Run the bduitool command with one of the available scan options:

get scanprof [full|quick|custom]

Display the scan profile settings for the full, quick or a custom scan.

scan -s full|quick|task <taskID>|(custom <path1> <path2>...)

Run a full, quick or custom scan or a previous scan task determined by the task ID. For custom scan, you have to specify a list of paths to be scanned (folders and/or files) where you can also use wildcards.

For example, use:

  • scan -s full to run a full scan.

  • scan -s task <taskID> to run the task with the specified task ID

  • scan -s custom /home/user1/folder1 /home/user1/file.txt to run a custom scan on the specified file and folders.

If using wildcards for custom scans, please keep in mind the following:

  • scan -s custom /dir/*/direxpands a single directory level.

  • scan -s custom "/dir/*/dir" expands the full directory tree.

  • scan -s custom "/dir/*/dir?" substitutes a single character using the question mark (?).

scan -p

Pause all running scan tasks.

scan -r

Resume all paused scan tasks.

scan -q

Stop all running or paused scan tasks.


The pause, resume, or stop commands apply only to scans started from Bitdefender User Interface Tool.

get scantasks

Display details of all running scan tasks, including a task identifier.

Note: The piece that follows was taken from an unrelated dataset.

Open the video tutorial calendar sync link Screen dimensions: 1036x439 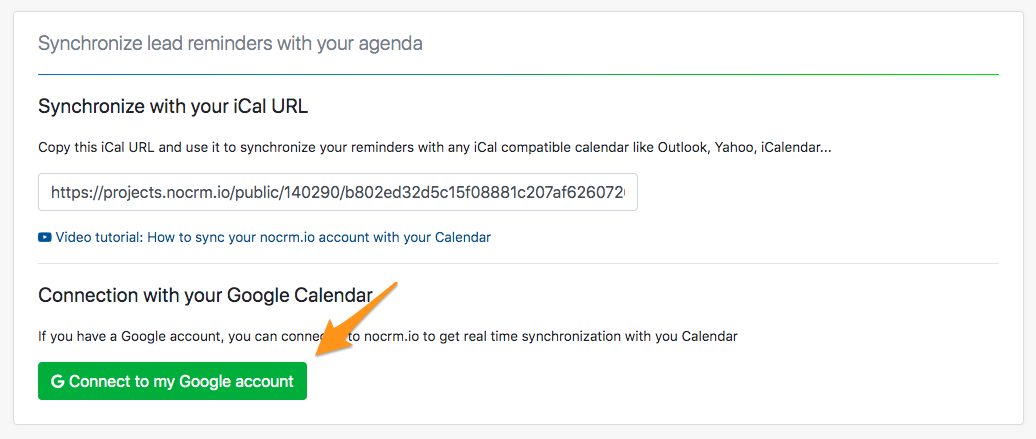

The tasks that are in progress are listed first.

get scanlog [taskID]

Display information about the last finished scan task. The command can also display details about the last run of a specific task, if the task ID is mentioned.

get scanstatus [<taskID>]

Display the status of the scan task with the specified task ID.


You can display detailed information regarding the quarantined files. Run the bduitool command with the below option:

get quar [-s <integer_value>]

Display a list of quarantined items. - s <integer_value> is a parameter that displays the specified number of most recent quarantined items.

For example, use:

  • get quar to display all quarantine items.

  • get quar -s 10 to display the first 10 items from quarantine.


Bitdefender Endpoint Security Tools keeps a detailed log of events concerning its activity on your computer.

Run the bduitool command with the below option:

get events [-s <integer value>]

Display the list of events that the Antimalware module has detected.


-s <integer value> : Display the specified number of most recent antimalware events.

-s undertype <type> : This parameter sets if the kernel module updates are performed through signature update (default) or product update. The accepted values for <type> are signatures or product.